GB2508162A - Reconfigurable predicate logic computer architectures - Google Patents

Abstract

A predicate logic processor executes predicate logic instructions. These instructions may include multi-valued logic, controlled not, Fredkin gate and dual rail operations. The processor may use a field programmable gate array with predicate logic to process data. The array may be reconfigured during operation using a control unit or in response to a particular instruction. Alternatively, the processor may have a reconfigurable arithmetic and logic unit in its data path. This may be reconfigured based on the instruction in the instruction register. The processor may have an accumulator, another data register and an instruction register. All the registers may be 16-bit registers. The processor may have a register, which operates with a base other than binary, such as quaternary. The processor may be used in artificial intelligence applications.

Description

Variable Predicate Logic Computer Architectures This invention relates to novel computer (processor) architectures for artificial intelligence and other applications.

Today artificial intelligence data processing methods are the main tool in cybernetic systems, signal and video processing, large amount data processing, etc. The main logic of these artificial intelligence systems is the predicate one. Predicate logic is the superior one regarding several practically used logical systems. In known digital computing machines, it is emulated only in a programmable way. Meanwhile, the predicate logic is a higher-order one, and it is a natural logic of intelligence, mathematics, etc. in comparison with the Boolean one. Another issue is that our modern society is overloaded by digital information flows. We can expect that this tendency will continue in the future, too. These digital information flows are processed by conventional computers (processors) using mainly Boolean logic.

Many mobile and distributed applications need more faster computing and flexible hardware devices, and the use of heterogeneous multi-processor architectures. The Field Programmable Gate Arrays (FPGA5) combined with the microprocessors are known as an effective mean to improve the flexibility issues of processors, but, based on the Boolean logic, they only emulate the artificial intelligence operations.

→ Supplied information
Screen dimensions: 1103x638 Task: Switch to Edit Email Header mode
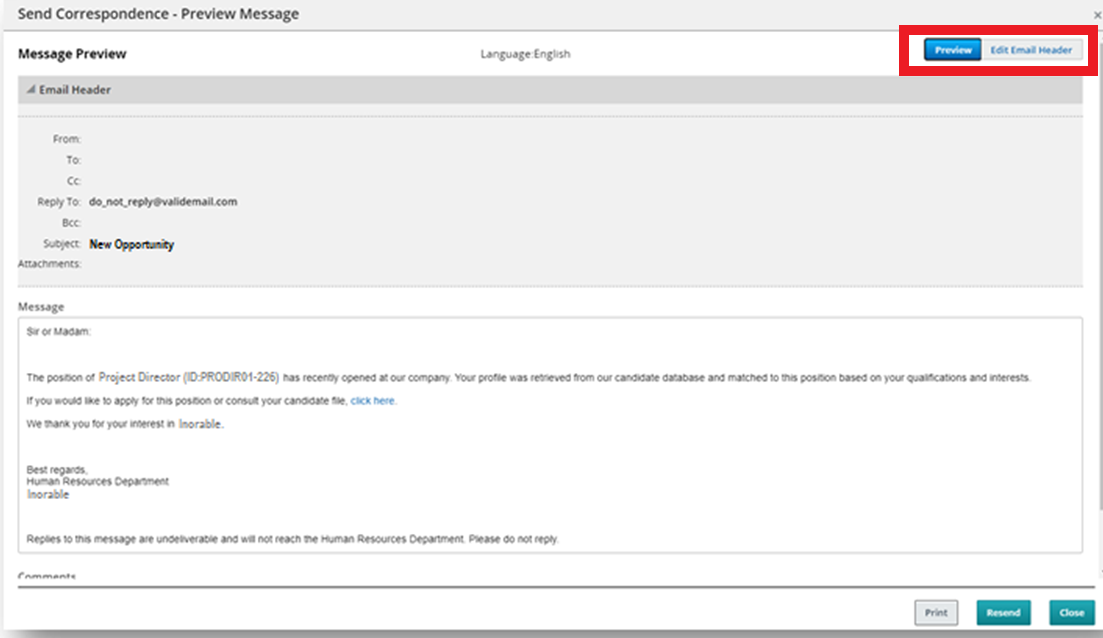click(1031, 50)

→ Required task
Please render this sentence from the predicate logic patent into Spanish: "The processor may use a field programmable gate array with predicate logic to process data."

→ The output
El procesador puede utilizar una matriz de puertas programable en campo con lógica de predicados para procesar datos.